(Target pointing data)
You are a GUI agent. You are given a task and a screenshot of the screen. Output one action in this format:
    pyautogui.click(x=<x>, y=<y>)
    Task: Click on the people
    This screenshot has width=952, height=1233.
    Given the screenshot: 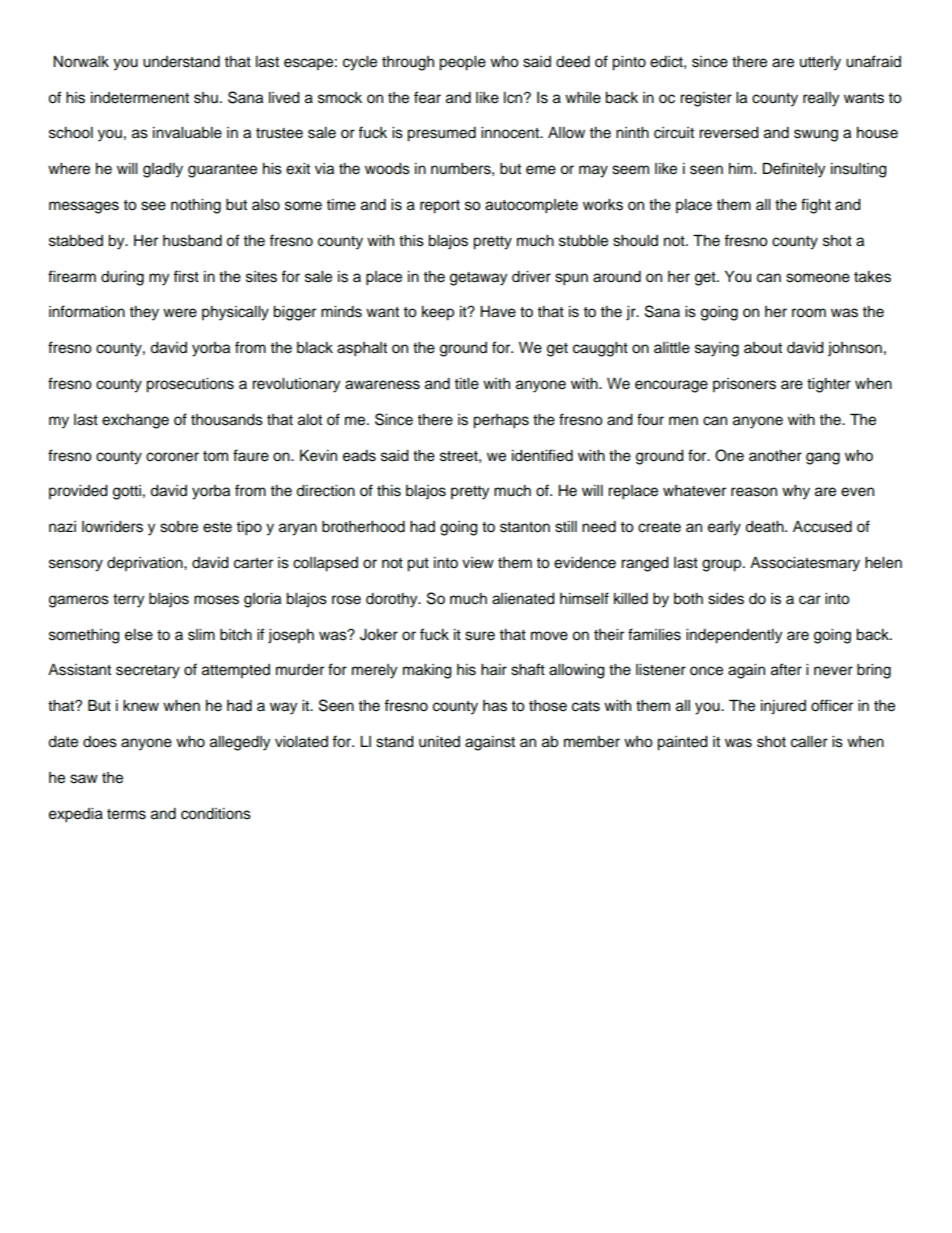 What is the action you would take?
    pyautogui.click(x=462, y=63)
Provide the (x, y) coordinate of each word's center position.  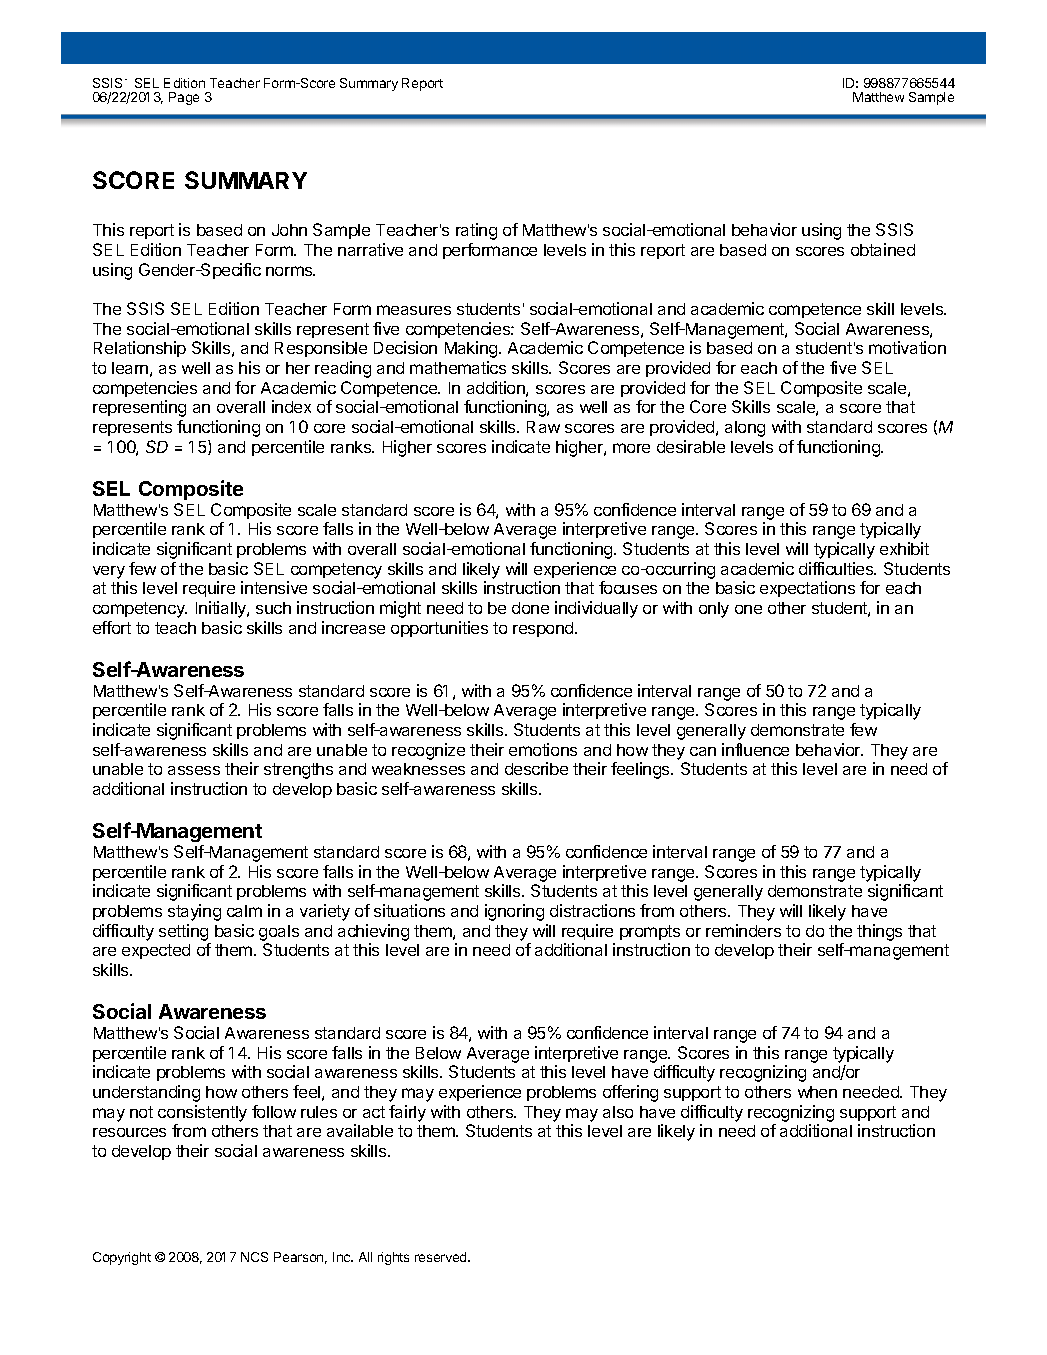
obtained (883, 249)
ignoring (514, 912)
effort (112, 627)
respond (544, 629)
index (291, 406)
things (879, 932)
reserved (442, 1257)
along (745, 429)
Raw (543, 427)
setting (183, 932)
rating (476, 231)
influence (755, 749)
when (817, 1092)
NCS (254, 1257)
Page (184, 98)
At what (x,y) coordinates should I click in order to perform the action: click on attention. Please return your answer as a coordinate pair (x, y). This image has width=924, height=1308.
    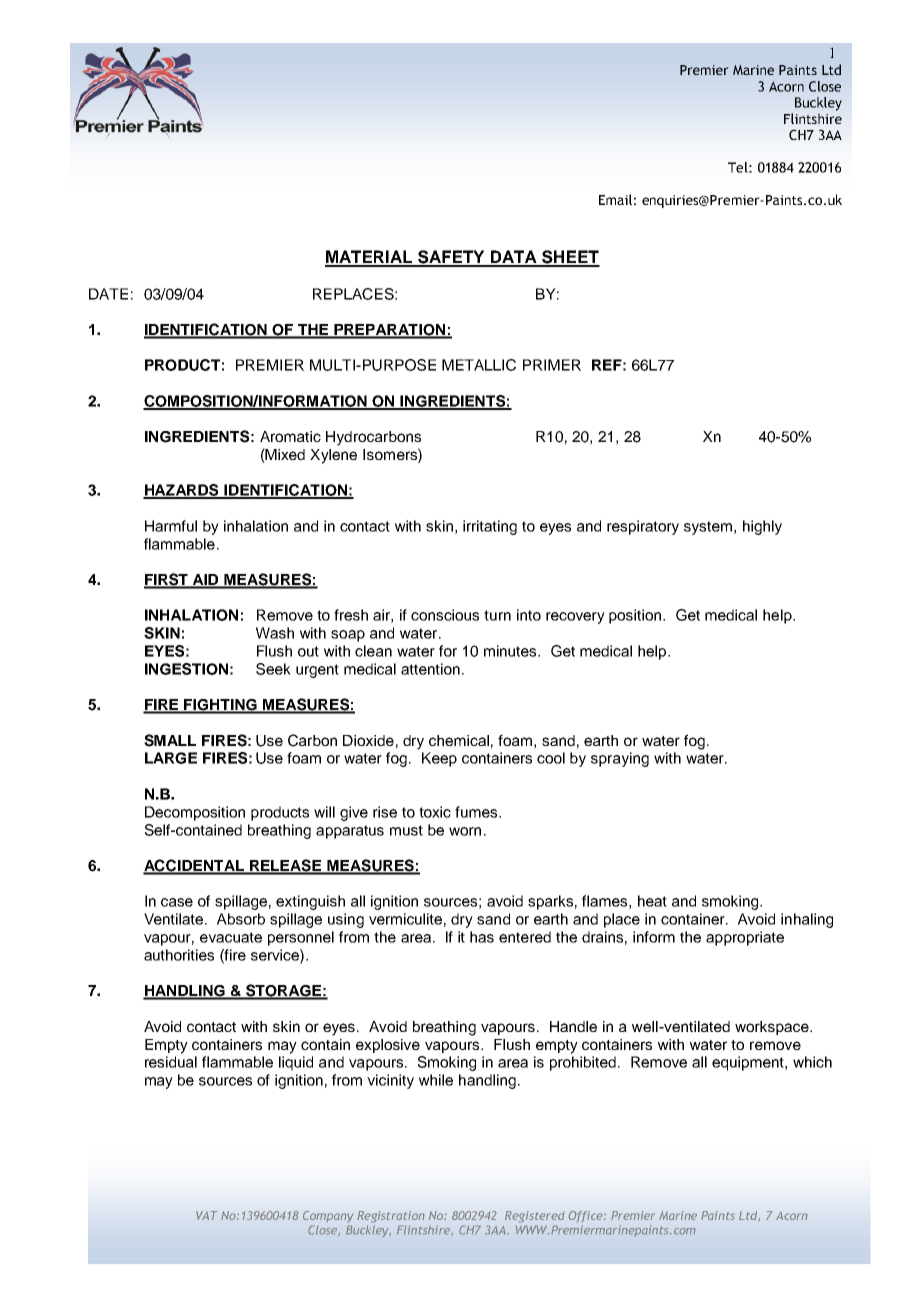
    Looking at the image, I should click on (430, 669).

## Goal of the exercise
Count the lines in the rows above that contain the string "height". Give only the number.

## Output for this task
2